======== GIVEN RECORDS ========

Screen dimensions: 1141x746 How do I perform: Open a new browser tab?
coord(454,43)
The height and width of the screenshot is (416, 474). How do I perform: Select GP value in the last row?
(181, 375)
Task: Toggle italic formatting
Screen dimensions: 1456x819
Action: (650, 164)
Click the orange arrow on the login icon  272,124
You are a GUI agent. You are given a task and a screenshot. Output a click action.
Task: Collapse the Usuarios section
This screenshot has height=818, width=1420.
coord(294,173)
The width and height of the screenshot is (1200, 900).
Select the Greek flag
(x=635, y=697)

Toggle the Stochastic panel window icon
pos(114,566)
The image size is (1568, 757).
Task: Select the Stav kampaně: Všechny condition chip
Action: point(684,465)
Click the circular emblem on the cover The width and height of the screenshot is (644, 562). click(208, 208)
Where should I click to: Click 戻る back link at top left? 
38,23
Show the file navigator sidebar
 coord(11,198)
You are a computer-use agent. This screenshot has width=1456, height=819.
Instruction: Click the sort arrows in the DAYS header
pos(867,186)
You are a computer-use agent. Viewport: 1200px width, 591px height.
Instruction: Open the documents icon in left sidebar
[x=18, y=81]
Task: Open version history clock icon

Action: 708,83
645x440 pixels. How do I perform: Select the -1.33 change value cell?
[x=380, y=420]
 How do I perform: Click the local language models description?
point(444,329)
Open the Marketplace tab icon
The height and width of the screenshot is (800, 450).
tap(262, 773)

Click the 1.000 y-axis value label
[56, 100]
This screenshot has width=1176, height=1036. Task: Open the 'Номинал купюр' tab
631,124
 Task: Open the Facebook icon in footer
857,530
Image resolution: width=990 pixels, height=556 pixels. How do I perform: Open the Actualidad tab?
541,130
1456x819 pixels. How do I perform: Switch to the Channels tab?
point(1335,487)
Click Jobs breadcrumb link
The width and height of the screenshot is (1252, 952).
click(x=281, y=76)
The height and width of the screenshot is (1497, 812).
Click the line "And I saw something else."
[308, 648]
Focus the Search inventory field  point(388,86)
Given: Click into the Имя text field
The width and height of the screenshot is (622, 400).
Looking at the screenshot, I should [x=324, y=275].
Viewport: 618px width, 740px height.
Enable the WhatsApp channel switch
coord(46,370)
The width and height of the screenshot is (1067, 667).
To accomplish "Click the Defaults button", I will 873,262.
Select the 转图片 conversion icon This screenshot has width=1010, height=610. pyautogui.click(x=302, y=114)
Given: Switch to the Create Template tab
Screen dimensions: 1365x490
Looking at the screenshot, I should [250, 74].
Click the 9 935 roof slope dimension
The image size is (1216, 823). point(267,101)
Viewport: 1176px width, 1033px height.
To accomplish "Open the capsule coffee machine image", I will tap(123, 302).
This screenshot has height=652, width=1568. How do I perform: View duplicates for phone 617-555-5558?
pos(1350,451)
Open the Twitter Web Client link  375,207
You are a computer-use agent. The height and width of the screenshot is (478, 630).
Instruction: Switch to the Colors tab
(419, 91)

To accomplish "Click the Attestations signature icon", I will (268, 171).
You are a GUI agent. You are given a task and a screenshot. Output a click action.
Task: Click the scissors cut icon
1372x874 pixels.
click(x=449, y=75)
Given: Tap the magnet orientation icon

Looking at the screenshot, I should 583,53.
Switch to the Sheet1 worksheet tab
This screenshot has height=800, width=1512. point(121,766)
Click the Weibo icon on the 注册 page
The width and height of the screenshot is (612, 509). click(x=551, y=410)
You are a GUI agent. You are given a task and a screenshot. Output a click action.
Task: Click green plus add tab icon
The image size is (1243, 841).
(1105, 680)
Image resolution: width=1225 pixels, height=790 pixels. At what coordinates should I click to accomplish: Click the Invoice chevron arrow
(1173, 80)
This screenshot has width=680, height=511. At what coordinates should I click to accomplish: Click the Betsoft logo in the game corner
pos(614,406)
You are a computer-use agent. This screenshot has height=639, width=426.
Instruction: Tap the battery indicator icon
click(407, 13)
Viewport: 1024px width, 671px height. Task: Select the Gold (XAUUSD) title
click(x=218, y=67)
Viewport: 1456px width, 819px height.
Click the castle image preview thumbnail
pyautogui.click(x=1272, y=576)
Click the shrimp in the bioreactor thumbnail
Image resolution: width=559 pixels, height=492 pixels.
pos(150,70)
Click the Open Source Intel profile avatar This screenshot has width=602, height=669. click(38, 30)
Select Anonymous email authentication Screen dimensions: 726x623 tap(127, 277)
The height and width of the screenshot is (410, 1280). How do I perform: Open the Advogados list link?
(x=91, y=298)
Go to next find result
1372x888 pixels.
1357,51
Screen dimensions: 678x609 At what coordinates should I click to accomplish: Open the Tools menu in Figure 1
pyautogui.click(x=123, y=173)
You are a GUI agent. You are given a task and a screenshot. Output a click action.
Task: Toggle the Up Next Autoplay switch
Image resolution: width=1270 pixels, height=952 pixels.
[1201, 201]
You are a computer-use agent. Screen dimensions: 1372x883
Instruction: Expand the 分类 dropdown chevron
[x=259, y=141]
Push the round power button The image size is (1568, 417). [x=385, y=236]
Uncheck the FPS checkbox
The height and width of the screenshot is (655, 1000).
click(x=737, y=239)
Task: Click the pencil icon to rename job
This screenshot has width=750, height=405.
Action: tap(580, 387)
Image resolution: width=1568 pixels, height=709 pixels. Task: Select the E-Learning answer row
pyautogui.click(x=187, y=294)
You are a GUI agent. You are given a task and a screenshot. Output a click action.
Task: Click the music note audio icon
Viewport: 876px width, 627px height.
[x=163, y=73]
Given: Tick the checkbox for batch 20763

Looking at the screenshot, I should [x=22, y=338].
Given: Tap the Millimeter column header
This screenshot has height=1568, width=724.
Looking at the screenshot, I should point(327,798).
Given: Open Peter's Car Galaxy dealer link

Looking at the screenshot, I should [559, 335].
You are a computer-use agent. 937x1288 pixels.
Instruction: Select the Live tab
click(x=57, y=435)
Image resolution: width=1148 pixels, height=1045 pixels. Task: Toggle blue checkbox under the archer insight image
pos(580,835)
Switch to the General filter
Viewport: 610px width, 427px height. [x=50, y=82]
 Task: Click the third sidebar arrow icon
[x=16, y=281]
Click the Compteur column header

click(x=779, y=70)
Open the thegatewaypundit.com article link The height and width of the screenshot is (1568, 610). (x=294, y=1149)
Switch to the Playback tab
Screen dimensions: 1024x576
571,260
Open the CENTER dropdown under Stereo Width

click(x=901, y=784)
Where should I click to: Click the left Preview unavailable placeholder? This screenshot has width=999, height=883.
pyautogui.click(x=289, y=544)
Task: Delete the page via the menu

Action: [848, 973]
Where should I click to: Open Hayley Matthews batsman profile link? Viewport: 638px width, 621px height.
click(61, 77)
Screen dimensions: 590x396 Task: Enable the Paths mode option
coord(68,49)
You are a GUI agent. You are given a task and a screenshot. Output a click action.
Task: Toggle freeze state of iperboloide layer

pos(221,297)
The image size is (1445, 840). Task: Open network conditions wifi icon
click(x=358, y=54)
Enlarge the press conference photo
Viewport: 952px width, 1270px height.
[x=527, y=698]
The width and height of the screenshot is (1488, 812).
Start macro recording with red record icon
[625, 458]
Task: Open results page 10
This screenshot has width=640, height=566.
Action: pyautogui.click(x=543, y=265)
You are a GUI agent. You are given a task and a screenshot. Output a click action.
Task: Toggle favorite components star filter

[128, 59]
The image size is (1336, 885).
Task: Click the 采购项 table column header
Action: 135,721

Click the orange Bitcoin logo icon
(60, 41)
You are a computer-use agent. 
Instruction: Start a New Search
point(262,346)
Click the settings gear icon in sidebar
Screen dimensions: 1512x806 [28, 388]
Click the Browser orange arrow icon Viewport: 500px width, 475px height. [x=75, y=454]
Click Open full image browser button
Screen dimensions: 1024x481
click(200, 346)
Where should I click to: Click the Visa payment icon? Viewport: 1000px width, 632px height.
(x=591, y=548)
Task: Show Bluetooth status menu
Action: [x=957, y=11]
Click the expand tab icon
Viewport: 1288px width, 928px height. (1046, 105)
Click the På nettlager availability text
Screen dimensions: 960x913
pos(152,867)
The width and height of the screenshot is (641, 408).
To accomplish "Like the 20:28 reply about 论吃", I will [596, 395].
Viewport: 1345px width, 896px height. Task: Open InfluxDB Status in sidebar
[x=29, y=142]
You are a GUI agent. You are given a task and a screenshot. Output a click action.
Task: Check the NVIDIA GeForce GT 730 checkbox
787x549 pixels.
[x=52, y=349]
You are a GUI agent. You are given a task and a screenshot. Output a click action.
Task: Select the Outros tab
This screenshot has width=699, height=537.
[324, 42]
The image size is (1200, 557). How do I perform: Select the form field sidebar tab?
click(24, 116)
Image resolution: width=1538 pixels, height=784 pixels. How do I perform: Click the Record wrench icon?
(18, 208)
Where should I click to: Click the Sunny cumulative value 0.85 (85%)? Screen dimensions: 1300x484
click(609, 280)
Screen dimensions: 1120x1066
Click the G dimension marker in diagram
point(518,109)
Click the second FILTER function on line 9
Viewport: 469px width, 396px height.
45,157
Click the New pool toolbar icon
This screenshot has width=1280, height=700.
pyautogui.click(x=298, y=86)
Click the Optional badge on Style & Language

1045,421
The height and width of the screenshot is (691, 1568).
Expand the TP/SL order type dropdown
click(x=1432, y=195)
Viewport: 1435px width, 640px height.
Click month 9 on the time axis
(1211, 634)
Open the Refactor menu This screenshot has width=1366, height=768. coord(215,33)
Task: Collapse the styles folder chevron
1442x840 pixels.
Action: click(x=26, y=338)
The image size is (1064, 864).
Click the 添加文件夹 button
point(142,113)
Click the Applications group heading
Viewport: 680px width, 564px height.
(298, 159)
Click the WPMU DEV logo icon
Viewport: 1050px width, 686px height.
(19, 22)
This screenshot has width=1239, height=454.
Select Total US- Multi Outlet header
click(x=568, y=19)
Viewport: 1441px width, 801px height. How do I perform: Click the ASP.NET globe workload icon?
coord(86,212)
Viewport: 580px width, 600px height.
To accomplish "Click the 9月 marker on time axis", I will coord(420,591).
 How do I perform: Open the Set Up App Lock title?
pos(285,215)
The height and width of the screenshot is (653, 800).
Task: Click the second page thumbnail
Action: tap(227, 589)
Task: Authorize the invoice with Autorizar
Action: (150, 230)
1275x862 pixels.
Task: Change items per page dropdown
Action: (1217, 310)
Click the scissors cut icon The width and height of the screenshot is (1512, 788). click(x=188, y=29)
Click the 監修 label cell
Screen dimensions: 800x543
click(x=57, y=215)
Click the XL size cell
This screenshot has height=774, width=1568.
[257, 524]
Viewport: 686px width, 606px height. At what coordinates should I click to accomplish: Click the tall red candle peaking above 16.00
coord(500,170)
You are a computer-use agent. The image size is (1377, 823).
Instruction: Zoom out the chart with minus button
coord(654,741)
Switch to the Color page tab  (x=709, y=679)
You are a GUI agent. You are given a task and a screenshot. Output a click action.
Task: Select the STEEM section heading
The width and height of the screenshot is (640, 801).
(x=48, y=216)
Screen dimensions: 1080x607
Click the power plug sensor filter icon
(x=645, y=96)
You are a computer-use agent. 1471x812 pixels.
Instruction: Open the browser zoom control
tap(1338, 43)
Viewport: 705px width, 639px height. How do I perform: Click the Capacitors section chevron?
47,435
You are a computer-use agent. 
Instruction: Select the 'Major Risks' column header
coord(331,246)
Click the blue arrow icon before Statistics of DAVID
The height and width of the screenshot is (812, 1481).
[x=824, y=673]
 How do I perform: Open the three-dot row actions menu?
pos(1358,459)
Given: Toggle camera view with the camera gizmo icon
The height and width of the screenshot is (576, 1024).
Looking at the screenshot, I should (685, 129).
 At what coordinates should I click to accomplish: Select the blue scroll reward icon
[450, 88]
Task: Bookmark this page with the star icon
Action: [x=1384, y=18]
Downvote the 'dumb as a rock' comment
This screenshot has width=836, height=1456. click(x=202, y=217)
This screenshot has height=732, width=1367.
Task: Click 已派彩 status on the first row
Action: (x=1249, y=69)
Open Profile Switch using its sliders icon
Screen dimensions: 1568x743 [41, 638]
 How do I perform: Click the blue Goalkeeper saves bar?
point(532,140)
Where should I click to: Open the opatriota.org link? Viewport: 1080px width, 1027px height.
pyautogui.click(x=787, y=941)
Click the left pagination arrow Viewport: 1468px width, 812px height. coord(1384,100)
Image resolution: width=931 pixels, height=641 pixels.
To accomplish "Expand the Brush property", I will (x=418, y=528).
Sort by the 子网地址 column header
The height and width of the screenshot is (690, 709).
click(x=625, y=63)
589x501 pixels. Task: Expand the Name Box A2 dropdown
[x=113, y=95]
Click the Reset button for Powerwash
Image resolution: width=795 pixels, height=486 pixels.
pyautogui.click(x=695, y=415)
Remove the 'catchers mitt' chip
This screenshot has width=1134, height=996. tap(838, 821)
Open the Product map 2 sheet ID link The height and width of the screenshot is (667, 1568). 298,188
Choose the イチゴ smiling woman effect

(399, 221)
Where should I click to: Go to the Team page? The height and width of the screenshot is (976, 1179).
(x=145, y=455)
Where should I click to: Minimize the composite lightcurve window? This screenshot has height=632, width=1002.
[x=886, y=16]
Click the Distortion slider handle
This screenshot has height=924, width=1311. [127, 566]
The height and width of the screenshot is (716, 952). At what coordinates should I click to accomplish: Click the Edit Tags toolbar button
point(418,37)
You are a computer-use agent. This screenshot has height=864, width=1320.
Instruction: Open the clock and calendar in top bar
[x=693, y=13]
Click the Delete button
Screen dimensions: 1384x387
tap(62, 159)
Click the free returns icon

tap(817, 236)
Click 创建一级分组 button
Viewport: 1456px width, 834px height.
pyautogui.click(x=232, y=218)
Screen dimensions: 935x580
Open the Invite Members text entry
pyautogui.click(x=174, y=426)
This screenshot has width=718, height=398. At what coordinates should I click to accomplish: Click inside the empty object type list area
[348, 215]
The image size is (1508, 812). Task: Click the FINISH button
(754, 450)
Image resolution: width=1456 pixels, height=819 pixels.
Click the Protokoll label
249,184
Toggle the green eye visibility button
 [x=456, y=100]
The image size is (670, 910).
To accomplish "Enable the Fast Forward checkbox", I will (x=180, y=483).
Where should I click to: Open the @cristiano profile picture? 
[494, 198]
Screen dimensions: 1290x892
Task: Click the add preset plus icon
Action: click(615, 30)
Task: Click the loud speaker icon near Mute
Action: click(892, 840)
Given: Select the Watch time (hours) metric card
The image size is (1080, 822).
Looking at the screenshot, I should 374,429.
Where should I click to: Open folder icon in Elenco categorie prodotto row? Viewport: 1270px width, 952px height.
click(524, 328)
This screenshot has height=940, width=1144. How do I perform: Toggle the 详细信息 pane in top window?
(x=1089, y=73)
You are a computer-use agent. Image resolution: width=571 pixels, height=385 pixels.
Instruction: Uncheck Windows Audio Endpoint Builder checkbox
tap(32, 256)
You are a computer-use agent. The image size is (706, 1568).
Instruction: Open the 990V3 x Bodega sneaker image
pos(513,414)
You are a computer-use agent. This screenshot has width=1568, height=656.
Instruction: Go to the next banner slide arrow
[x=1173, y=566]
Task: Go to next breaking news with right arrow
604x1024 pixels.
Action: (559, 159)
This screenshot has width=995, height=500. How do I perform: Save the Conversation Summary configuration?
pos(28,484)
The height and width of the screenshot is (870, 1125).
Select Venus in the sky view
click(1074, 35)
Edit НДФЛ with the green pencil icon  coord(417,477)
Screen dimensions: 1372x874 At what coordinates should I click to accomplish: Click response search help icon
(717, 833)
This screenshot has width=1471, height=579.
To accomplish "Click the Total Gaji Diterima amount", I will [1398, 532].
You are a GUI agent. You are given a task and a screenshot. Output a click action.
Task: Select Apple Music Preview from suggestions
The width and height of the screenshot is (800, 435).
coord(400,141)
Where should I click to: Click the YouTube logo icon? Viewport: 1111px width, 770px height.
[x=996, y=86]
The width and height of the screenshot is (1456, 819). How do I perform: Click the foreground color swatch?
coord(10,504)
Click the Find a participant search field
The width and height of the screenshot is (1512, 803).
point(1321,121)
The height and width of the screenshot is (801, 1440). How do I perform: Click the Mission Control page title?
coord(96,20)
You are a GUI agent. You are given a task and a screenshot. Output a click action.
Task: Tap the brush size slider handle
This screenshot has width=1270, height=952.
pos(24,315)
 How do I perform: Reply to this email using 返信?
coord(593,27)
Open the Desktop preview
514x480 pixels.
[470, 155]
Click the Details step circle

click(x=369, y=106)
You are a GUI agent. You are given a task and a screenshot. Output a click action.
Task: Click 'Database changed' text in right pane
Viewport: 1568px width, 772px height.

========

_TASK BRIEF_
Repeat the items starting at the line that contains "Given: Tick the checkbox for batch 20763" and ending after the line that contains "Open the thegatewaypundit.com".

_RESPONSE FOR THIS EXERCISE_
Given: Tick the checkbox for batch 20763

Looking at the screenshot, I should [x=22, y=338].
Given: Tap the Millimeter column header
This screenshot has height=1568, width=724.
Looking at the screenshot, I should point(327,798).
Given: Open Peter's Car Galaxy dealer link

Looking at the screenshot, I should [559, 335].
You are a computer-use agent. 937x1288 pixels.
Instruction: Select the Live tab
click(x=57, y=435)
Image resolution: width=1148 pixels, height=1045 pixels. Task: Toggle blue checkbox under the archer insight image
pos(580,835)
Switch to the General filter
Viewport: 610px width, 427px height. [x=50, y=82]
 Task: Click the third sidebar arrow icon
[x=16, y=281]
Click the Compteur column header

click(x=779, y=70)
Open the thegatewaypundit.com article link The height and width of the screenshot is (1568, 610). (x=294, y=1149)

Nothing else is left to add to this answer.